Saved data entries

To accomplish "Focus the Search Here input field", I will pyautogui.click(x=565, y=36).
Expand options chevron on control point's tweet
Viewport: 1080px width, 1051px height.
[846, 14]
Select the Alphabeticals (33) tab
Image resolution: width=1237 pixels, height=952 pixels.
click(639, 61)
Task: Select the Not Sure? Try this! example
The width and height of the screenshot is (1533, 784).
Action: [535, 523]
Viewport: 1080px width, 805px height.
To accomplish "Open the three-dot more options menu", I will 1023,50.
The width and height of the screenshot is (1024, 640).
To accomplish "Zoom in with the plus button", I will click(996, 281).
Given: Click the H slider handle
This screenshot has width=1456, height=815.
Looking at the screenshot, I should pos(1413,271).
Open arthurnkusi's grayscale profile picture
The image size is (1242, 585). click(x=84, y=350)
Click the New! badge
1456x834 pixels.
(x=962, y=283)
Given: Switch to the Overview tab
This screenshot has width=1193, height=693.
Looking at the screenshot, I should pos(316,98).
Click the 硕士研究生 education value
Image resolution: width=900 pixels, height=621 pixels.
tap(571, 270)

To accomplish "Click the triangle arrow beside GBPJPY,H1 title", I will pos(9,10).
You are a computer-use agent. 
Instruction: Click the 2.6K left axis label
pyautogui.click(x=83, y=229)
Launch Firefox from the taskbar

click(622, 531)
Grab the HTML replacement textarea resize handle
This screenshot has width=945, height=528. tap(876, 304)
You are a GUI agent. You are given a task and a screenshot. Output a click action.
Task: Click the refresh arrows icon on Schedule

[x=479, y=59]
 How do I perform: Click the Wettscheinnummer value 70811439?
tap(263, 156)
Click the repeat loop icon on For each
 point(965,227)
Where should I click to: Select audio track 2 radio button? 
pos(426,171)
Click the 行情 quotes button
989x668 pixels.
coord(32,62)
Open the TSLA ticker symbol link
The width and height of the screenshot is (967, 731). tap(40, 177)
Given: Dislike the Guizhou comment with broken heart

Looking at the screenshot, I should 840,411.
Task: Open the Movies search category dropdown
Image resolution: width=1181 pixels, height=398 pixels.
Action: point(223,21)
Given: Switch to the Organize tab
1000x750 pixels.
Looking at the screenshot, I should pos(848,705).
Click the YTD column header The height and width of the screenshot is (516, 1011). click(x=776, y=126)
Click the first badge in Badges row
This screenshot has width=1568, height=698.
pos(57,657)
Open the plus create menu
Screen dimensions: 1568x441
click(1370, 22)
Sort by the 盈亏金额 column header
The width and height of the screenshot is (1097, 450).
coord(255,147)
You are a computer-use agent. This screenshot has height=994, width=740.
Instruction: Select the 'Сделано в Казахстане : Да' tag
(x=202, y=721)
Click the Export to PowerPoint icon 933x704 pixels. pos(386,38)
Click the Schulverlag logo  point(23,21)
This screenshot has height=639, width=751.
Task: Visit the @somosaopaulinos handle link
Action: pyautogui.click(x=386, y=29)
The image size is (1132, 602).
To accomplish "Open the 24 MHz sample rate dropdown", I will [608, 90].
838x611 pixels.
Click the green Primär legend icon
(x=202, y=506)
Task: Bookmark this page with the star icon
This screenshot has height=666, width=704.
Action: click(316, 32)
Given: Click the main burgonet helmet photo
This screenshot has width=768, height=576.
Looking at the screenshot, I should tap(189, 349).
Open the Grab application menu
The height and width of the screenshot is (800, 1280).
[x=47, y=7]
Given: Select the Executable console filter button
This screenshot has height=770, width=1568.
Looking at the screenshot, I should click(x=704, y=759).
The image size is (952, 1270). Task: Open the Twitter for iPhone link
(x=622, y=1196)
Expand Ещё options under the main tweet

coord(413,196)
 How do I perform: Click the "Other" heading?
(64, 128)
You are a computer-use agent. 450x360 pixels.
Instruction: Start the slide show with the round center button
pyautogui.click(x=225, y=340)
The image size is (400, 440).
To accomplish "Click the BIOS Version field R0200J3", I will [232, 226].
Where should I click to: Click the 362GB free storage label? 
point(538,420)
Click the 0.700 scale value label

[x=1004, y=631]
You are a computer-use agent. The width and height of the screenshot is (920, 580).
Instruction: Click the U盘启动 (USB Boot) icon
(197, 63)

→ **What to work on**: Pull together all lines from the data that mention the word "dropdown".

→ **Task solution**:
Task: Open the Movies search category dropdown
To accomplish "Open the 24 MHz sample rate dropdown", I will [608, 90].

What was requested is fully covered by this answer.